MCE hardware error finally resolved
My KDE Neon crashes intermittently for the past 2 years without a clear pattern or trigger. I suppose the only hint was that it often (not always) happens when I was using graphic intensive software, such as video player or remote desktop. But also happens during a cold boot up, or when the monitors wake up from sleep. It's mostly unpredictable.
What made the diagnosis confusing is the kernel log mostly shows error like this:
mce: [Hardware Error]: CPU 19: Machine Check: 0 Bank 5: bea0000001000108
mce: [Hardware Error]: TSC 0 ADDR 7f0d1a36c7e5 MISC d012000100000000 SYND 4d000000 IPID 500b000000000
mce: [Hardware Error]: PROCESSOR 2:a20f10 TIME 1689465218 SOCKET 0 APIC 7 microcode a201025
Basically hints towards CPU being unstable and crashes. I have tried:
- Voltage bias (to simulate Windows settings), disabling
PBO
and Overdrive; - Disable D.O.C.P (XMP profile), running my RAM at low frequency;
- Updating
mesa
and kernel firmware
Nothing worked.
Recently after another fatal crash, I investigated the matter further and came across these 2 pages, where a group of people have been debugging this issue together for almost 2 years:
- https://bbs.archlinux.org/viewtopic.php?id=264997
- https://gitlab.freedesktop.org/drm/amd/-/issues/1481
Majority of users described the same issue that I have experienced, and they have made some amazing discoveries.
They have found the comment from AMD's Richard T:
bea0000000000108 means the thread has stopped executing…this is longest timeout, all other hardware fault timers would/should fire before this. […] this case has lots of possible causes…OS, App, voltage , temp, board hardware(power delivery cases), memory (are you running ECC memory ?)

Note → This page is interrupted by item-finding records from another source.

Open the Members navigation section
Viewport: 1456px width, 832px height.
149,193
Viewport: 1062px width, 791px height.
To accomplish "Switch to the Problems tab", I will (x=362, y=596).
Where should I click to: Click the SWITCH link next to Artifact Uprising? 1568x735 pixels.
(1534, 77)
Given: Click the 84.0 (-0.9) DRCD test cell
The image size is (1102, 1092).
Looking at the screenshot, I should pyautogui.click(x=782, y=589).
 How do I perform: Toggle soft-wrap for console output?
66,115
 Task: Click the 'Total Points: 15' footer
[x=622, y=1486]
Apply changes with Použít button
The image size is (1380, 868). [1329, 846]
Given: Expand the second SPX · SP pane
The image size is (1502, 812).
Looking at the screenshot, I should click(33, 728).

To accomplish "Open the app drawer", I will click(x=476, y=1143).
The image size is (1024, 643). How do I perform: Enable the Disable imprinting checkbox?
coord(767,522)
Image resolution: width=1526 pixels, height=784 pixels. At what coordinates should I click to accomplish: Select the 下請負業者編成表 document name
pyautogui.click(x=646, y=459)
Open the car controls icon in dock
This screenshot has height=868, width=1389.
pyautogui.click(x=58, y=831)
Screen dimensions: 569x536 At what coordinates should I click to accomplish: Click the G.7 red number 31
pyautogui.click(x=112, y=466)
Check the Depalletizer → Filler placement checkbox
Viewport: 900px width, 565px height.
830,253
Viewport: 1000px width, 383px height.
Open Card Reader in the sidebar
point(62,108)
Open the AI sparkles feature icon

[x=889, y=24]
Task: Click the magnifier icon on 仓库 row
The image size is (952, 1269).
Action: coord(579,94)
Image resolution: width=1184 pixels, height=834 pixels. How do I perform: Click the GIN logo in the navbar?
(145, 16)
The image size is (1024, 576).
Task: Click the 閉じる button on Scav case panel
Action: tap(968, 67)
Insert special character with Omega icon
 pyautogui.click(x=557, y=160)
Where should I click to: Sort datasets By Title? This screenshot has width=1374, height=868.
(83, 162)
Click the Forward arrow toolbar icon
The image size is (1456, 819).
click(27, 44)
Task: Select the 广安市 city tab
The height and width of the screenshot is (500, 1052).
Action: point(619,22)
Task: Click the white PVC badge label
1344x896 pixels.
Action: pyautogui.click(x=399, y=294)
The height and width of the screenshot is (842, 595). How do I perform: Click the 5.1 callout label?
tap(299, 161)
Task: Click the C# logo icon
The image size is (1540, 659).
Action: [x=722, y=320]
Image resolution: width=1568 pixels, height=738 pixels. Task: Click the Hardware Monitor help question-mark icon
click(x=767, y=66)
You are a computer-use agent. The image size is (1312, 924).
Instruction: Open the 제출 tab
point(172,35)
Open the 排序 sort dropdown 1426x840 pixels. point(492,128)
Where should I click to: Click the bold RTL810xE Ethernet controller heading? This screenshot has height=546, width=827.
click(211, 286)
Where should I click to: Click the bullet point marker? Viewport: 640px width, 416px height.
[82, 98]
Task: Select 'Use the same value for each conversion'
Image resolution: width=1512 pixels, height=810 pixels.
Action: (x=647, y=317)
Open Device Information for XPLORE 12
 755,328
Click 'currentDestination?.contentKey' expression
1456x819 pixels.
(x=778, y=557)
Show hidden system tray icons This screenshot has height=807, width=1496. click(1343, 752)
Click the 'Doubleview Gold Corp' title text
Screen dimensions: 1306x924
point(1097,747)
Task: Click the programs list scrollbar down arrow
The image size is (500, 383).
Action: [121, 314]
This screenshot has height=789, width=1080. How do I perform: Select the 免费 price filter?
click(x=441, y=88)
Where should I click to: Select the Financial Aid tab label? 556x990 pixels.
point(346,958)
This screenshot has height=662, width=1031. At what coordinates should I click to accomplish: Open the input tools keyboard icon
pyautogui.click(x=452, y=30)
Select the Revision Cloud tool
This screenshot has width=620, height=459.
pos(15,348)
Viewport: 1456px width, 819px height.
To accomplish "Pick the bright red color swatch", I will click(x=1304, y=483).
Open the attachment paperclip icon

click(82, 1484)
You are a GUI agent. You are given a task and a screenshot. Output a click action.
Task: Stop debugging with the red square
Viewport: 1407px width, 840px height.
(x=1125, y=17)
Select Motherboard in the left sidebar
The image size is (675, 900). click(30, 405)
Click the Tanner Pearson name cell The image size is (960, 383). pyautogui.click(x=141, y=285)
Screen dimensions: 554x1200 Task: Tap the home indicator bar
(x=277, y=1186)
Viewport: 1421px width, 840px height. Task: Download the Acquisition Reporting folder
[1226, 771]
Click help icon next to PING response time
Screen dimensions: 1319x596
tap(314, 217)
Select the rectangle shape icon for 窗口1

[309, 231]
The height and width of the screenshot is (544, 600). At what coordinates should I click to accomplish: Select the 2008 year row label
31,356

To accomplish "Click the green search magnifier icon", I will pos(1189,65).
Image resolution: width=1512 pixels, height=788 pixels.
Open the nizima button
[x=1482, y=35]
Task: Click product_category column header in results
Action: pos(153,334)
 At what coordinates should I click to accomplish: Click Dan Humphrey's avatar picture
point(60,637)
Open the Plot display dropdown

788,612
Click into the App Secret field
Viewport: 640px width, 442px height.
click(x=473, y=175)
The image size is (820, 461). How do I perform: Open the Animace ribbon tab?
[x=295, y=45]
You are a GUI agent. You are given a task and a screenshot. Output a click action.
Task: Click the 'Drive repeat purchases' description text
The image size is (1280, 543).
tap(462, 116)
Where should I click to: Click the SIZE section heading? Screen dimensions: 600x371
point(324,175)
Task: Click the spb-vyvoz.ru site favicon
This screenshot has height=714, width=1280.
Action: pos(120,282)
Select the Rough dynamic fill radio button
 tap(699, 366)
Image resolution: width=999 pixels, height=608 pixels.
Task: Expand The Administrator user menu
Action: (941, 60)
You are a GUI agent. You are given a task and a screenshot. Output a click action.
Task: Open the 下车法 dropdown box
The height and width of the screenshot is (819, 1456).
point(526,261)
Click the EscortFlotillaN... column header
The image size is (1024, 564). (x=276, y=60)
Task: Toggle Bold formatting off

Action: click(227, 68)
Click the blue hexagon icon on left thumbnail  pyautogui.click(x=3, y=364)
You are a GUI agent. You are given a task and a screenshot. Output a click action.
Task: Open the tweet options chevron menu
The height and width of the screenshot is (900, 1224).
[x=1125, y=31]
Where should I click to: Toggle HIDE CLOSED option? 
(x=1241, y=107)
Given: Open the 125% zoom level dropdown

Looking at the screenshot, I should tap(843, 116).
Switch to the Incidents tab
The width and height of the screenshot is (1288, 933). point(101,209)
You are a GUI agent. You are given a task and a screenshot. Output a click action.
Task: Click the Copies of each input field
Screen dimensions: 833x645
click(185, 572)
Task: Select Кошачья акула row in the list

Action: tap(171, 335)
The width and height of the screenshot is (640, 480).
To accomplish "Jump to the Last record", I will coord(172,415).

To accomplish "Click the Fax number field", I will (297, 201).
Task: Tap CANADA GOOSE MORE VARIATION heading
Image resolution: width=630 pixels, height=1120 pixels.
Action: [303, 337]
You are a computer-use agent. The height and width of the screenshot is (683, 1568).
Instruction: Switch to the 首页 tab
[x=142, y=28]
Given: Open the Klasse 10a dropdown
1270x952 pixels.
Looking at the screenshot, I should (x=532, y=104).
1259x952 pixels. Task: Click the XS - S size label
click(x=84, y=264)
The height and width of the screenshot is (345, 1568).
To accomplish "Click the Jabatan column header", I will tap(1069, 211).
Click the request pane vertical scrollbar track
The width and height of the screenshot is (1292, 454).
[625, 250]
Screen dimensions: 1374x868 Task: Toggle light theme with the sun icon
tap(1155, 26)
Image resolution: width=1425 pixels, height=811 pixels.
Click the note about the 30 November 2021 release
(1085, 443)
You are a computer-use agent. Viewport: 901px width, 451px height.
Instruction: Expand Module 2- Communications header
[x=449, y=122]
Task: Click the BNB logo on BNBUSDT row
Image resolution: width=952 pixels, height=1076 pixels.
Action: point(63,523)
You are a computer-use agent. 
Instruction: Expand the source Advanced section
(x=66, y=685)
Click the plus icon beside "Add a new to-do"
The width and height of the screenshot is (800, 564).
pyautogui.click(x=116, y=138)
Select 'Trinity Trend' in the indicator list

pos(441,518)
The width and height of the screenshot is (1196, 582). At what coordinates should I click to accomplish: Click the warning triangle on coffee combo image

And a genius named Leonardo Gates commented:
This issue has been prevalent across all the RX 5000 series cards it seems (I've seen this on the 5500XT/5600XT/5700/5700XT) as on Windows, it will trigger a WHEA-18 error (Cache-Hierarchy error) while on Linux it gives this MCE, bea0000000000108. I highly suspect this is either a hardware errata or due to faulty hardware (as even people I've spoken to that did RMAs, still got the error). I'm genuinely wondering if there will ever be a fix for this since it's been almost 2 years and this is pretty much the only problem I have with my GPU.
In other words, the root problem was probably my GPU - RX 5700XT itself, nothing to do with my CPU, RAM or motherboard.
And the solution was to upgrade to a different GPU, such as the RX 6000 or 7000 series.
So I picked up an RX 7600 today. Let's see how long this solution holds up.